Tarefa proposta 1
Passe para a sua resposta todas as linhas da listagem, sem tirar nada do texto delas, e some 16 a cada número das coordenadas de resposta. Deixe as imagens de fora.

Trecho mostrado
---------------
Cipriano Carlos Luckesi

Entrevista concedida ao Jornalista Paulo Camargo, São Paulo, publicado no caderno do Colégio Uirapuru,
Sorocaba, estado de São Paulo, por ocasião da Conferência: Avaliação da Aprendizagem na Escola, Colégio
Uirapuru, Sorocaba, SP, 8 de outubro de 2005.

Pergunta 1: Um ponto que se ressalta em suas palestras é a diferença entre
“examinação” e “avaliação”. Como podemos definir essa diferença. Nossas escolas mais
examinam que avaliam? Dê alguns exemplos que diferenciam o “examinar” do
“avaliar”.

Infelizmente, tenho que dizer que genericamente falando, ou seja, sem mencionar esta ou aquela escola, este ou
aquele professor, a escola hoje ainda não avalia a aprendizagem do educando, mas sim o examina, ou seja,
denominamos nossa prática de avaliação, mas, de fato, o que praticamos são exames. Historicamente, mudamos
o nome, porém não modificamos a prática. Portanto, vivenciamos alguma coisa equívoca: leva o nome, mas não
realiza a prática.
Para compreender esse ponto de vista, basta verificarmos as características básicas, de um lado, do ato de
examinar e, de outro, do ato de avaliar.
---------------
Dados extraídos
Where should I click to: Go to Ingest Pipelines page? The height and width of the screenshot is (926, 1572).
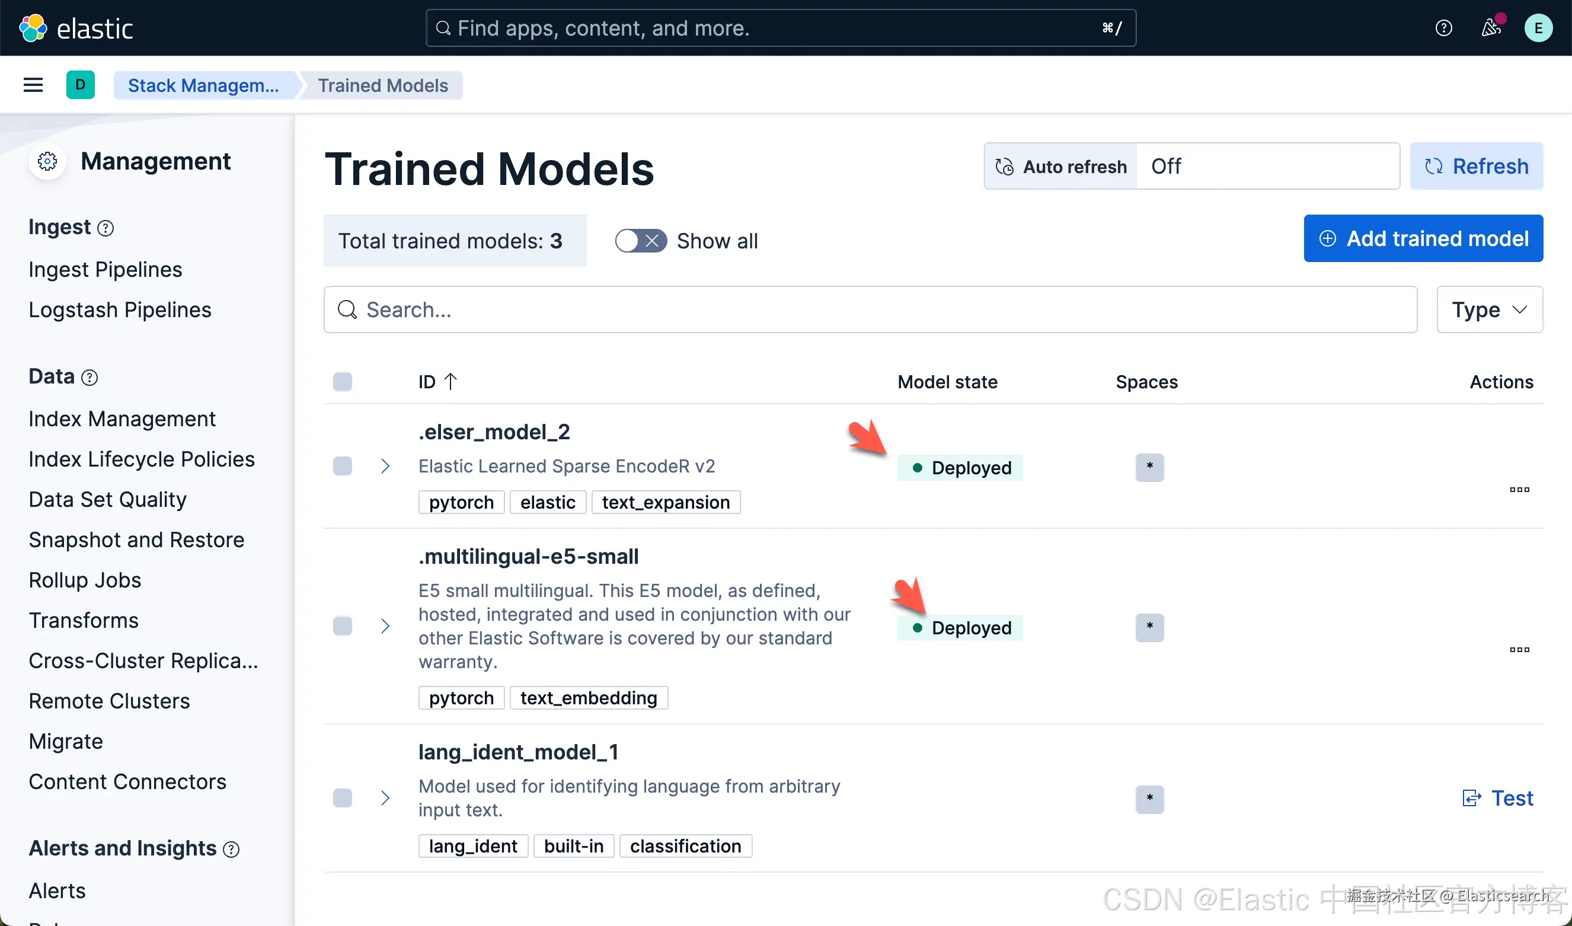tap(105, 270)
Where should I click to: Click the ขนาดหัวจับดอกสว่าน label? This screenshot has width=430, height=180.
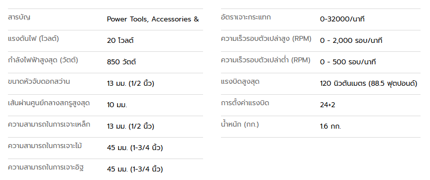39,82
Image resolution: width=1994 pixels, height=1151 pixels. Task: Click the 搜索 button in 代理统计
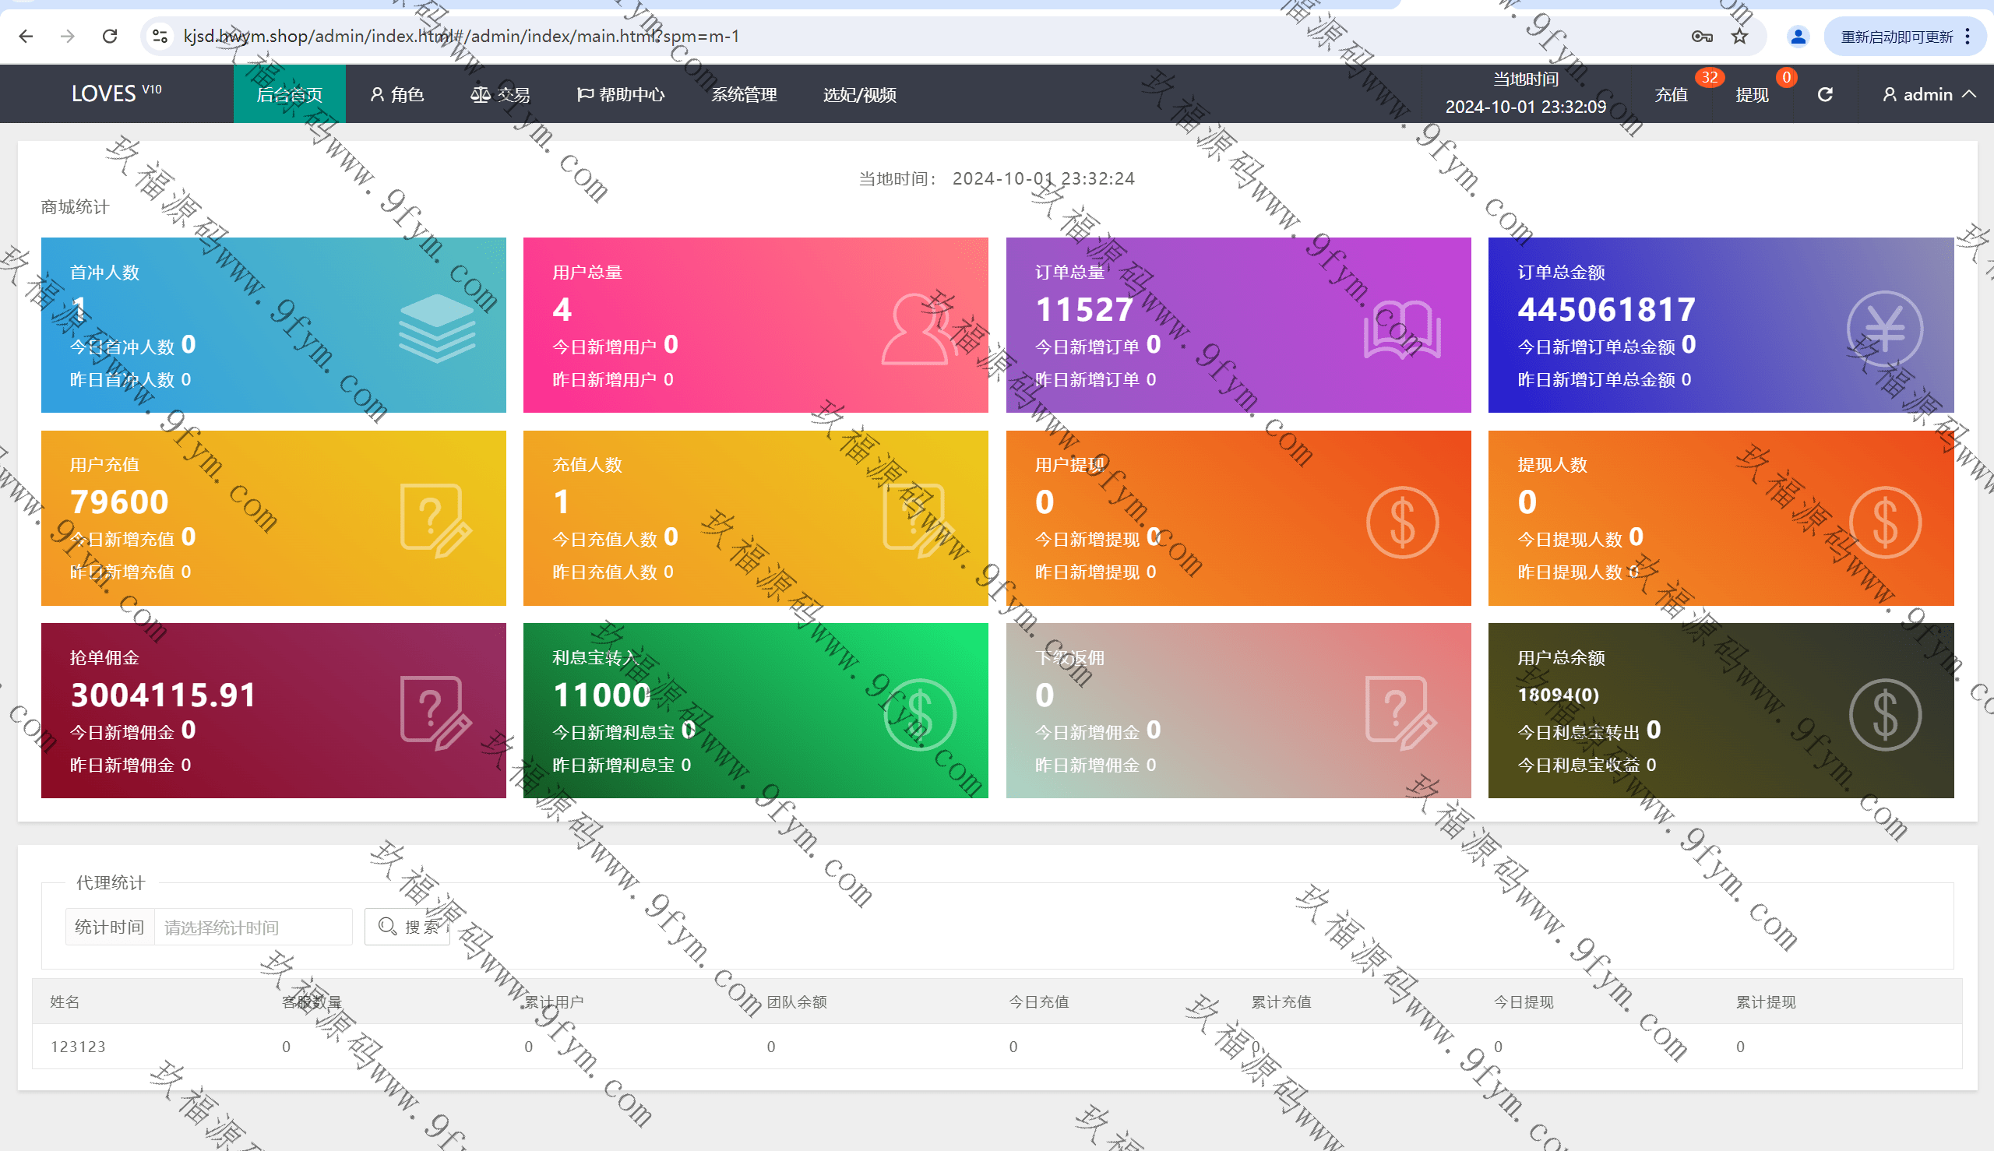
---------------
Tarefa proposta 2
Continue a entrevista sobre avaliação da aprendizagem na escola a partir da última frase mostrada.

Resposta certa 1
Where should I click to: Go to Ingest Pipelines page? The height and width of the screenshot is (926, 1572).
tap(121, 286)
Where should I click to: Click the ขนาดหัวจับดอกสว่าน label? This screenshot has width=430, height=180.
55,98
Image resolution: width=1994 pixels, height=1151 pixels. Task: Click the 搜索 button in 代理统计

Resposta certa 2
Iniciemos pelos exames escolares. Em primeiro lugar, eles operam com desempenho final. Ao processo de
exame não interessa como o respondente chegou a essa resposta, importa somente a resposta. Em conseqüência
dessa primeira característica, vem a segunda: os exames são pontuais, o que significa que não interessa o que
estava acontecendo com o educando antes da prova, nem interessa o que poderá acontecer depois. Só interessa o
aqui e agora. Tanto é assim que se um aluno, num dia de prova, após entregar a sua prova respondida ao
professor, der-se conta de que não respondeu adequadamente a questão 3, por exemplo, e solicitar ao mesmo a
possibilidade de refazê-la, nenhum dos nossos professores, hoje atuantes em nossas escolas, permitirá que isso
seja feito; mesmo que o aluno nem tenha ainda saído da sala de aulas. Os exames são cortantes, na medida em
que só vale o aqui e o agora, nem o antes nem o depois.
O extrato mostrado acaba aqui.